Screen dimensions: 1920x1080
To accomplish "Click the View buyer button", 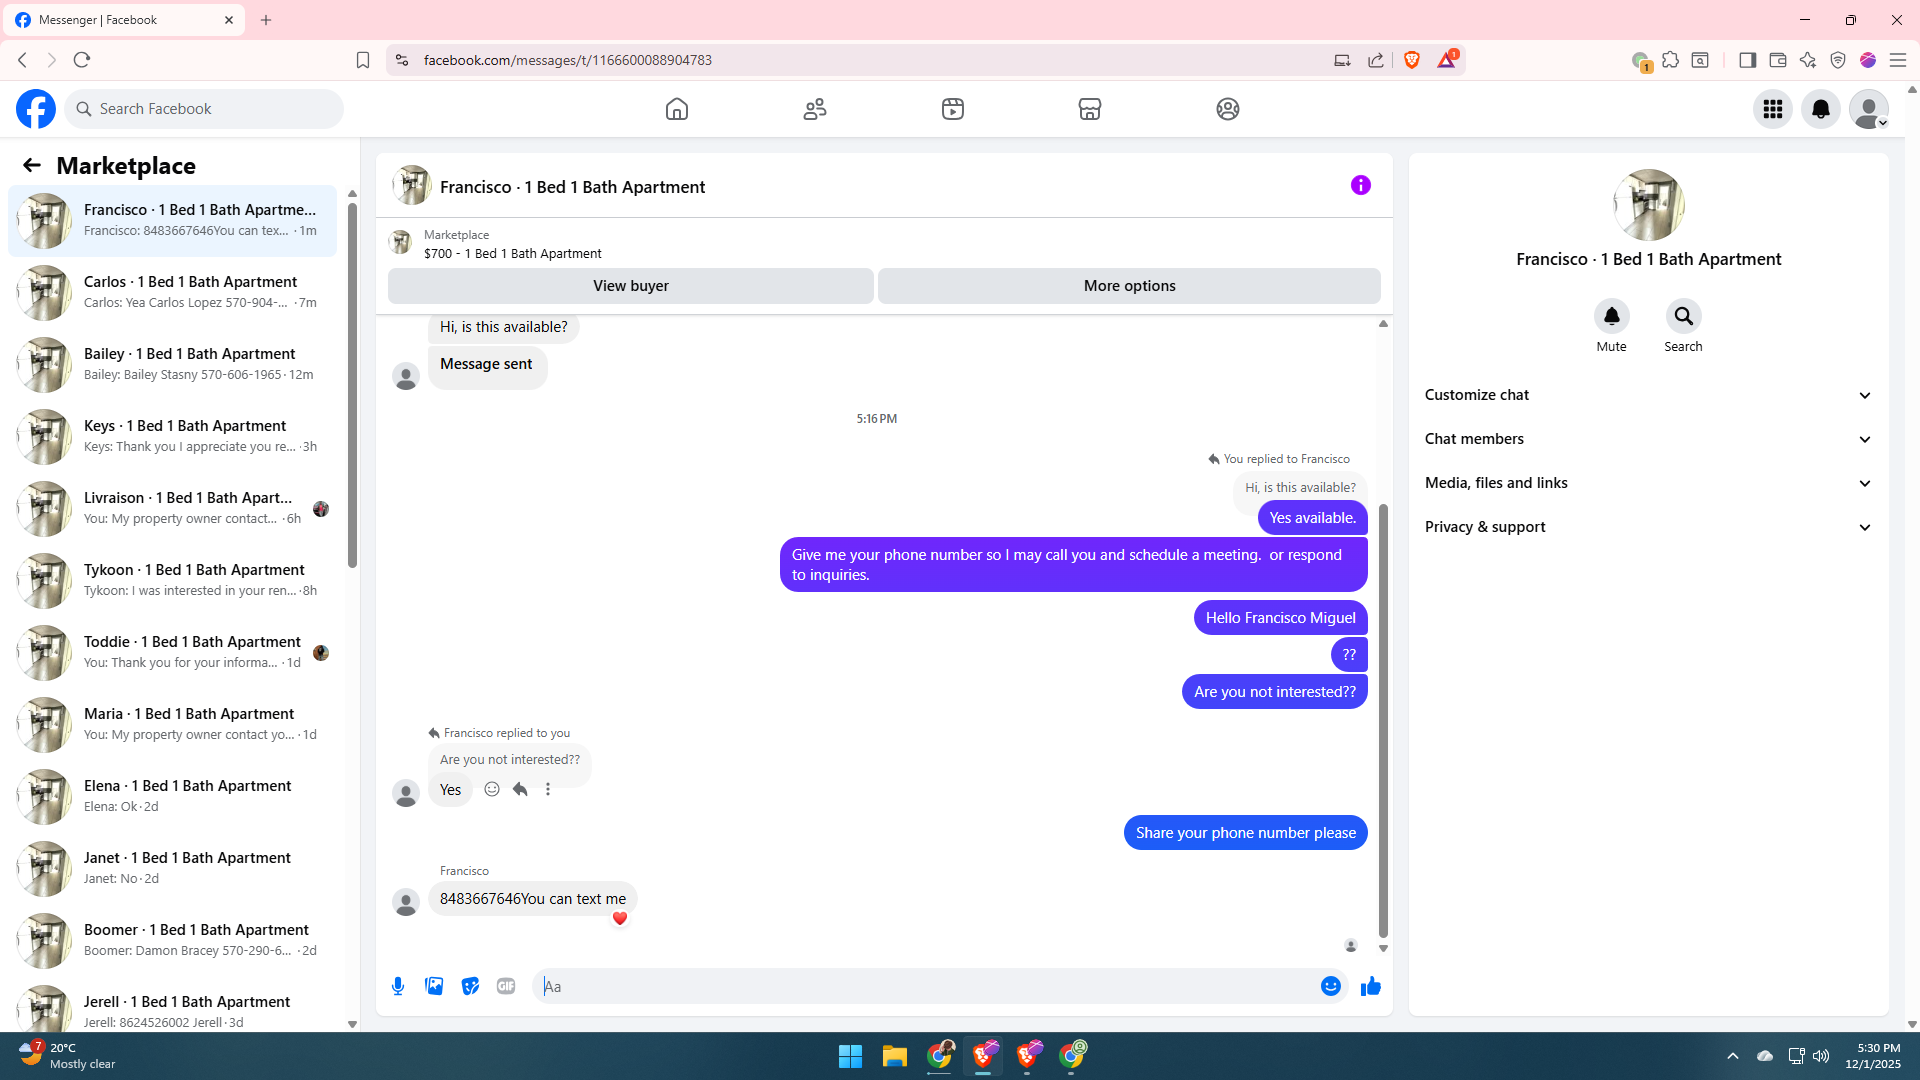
____________________
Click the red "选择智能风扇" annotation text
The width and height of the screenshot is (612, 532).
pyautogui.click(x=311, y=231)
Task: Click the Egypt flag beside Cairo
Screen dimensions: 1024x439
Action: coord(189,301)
____________________
## Task to complete
Please rewrite the items from the line containing "Click the red" through the line containing "Action: coord(189,301)", inclusive, changing "annotation text" to "label" and leaving everything else unchanged.

## Problem solution
Click the red "选择智能风扇" label
The width and height of the screenshot is (612, 532).
pyautogui.click(x=311, y=231)
Task: Click the Egypt flag beside Cairo
Screen dimensions: 1024x439
Action: coord(189,301)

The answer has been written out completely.